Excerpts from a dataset
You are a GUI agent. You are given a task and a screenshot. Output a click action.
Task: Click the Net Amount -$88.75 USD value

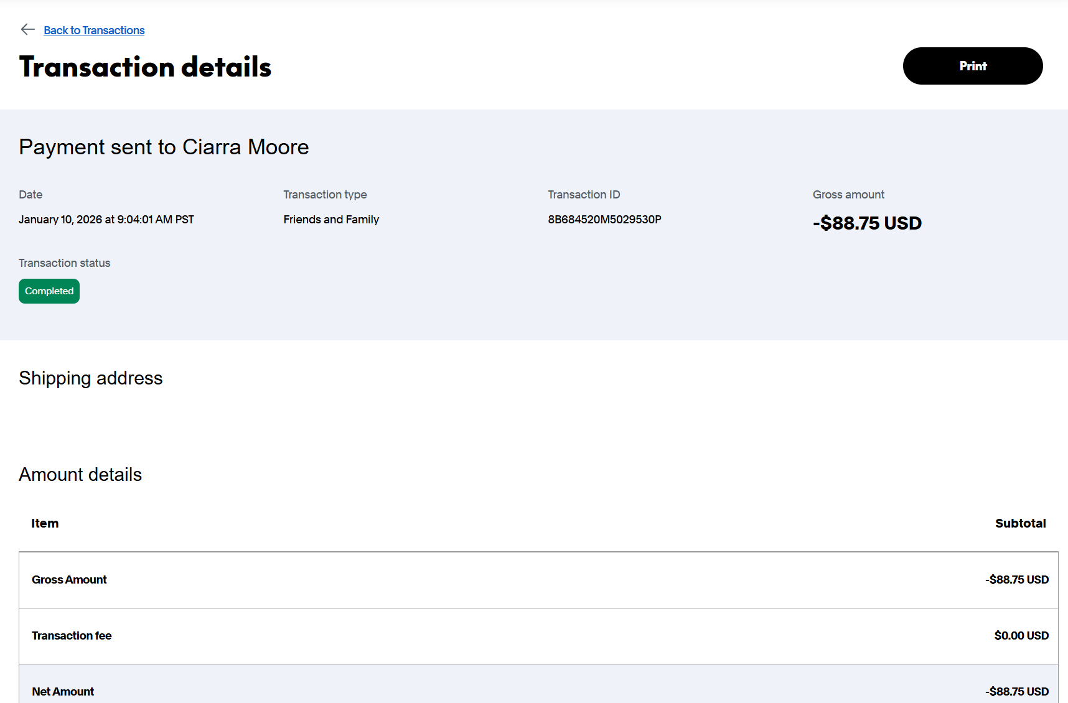[1017, 692]
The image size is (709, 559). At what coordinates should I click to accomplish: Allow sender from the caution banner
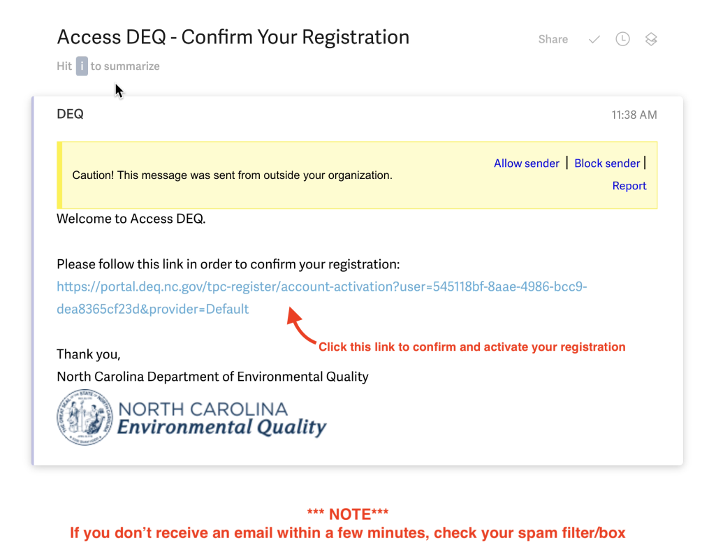pos(526,164)
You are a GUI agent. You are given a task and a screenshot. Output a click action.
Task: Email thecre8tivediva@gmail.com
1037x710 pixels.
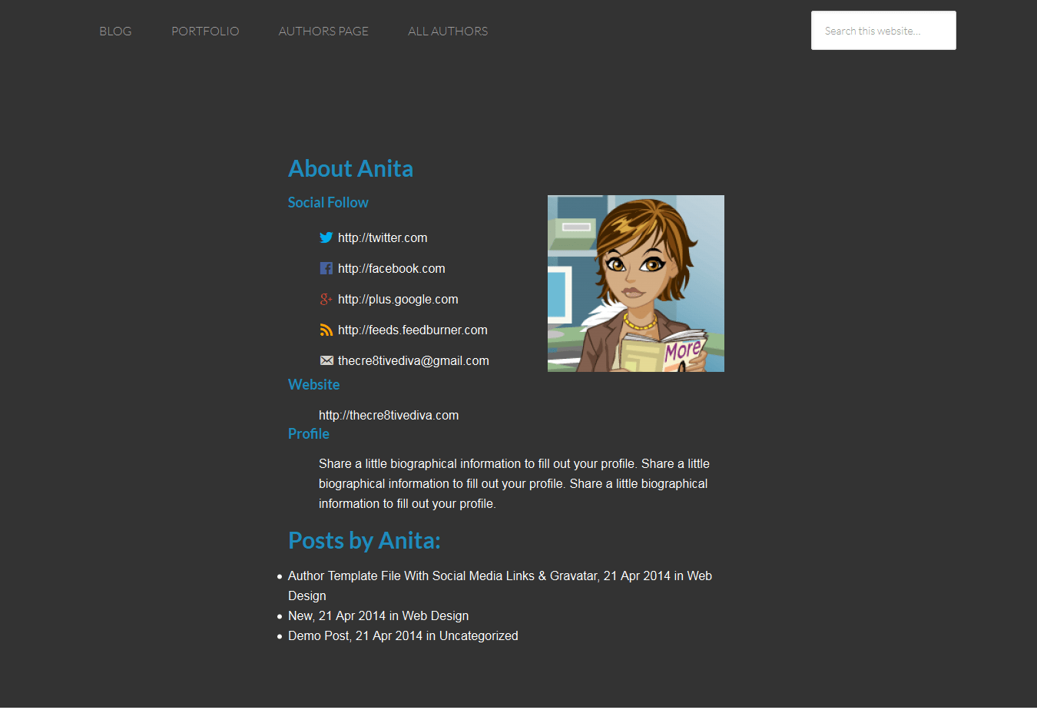(x=413, y=360)
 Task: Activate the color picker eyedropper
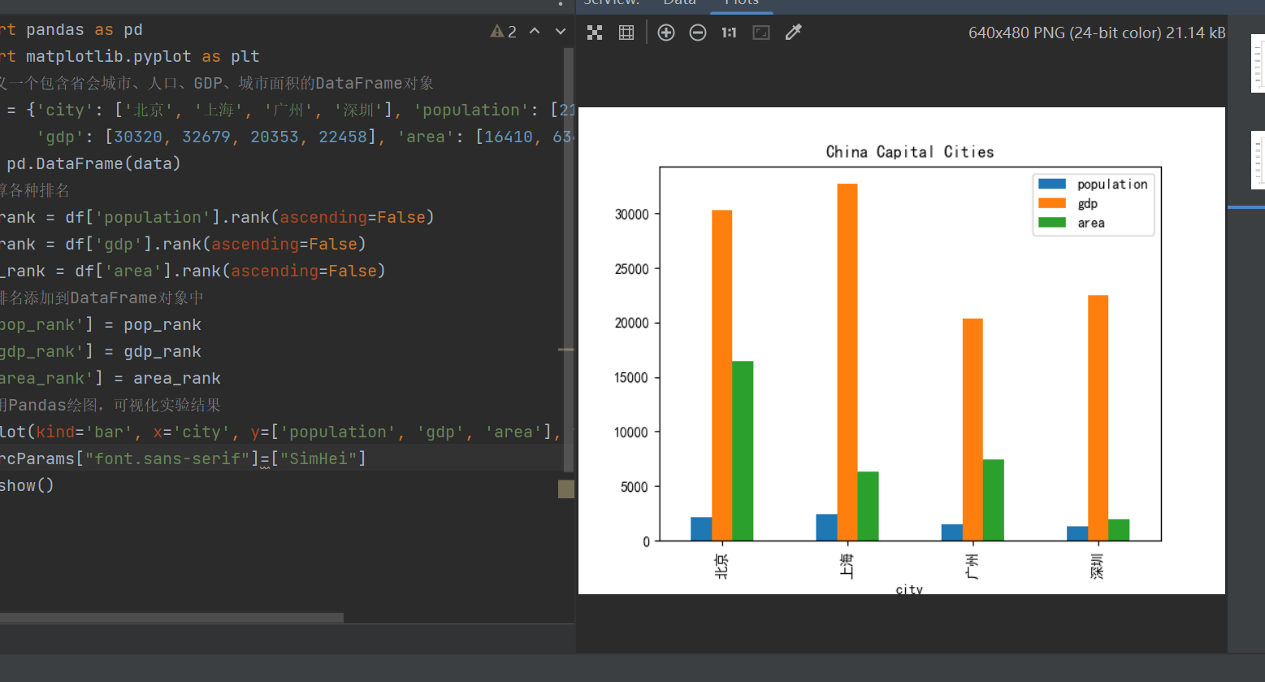tap(794, 33)
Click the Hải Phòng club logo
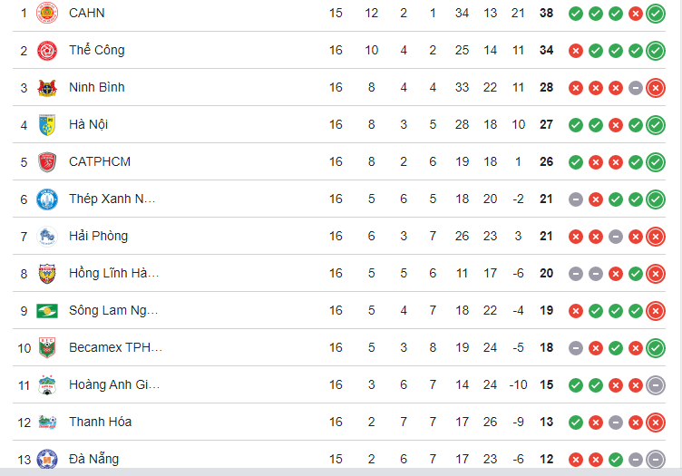The image size is (682, 476). [46, 237]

ABOUT THIS TASK:
Output the lines above verbatim, images excluded.

ANSWER TO THIS PROBLEM:
You are a GUI agent. You are given a task and a screenshot. Output a click action.
Task: Click the Net Amount -$88.75 USD value

[1017, 692]
The image size is (709, 559). At what coordinates should I click to accomplish: Allow sender from the caution banner
pos(526,164)
You are a GUI agent. You are given a task and a screenshot. Output a click action.
Task: Email thecre8tivediva@gmail.com
1037x710 pixels.
(x=413, y=360)
 Task: Activate the color picker eyedropper
tap(794, 33)
Click the Hải Phòng club logo
The image size is (682, 476). [46, 237]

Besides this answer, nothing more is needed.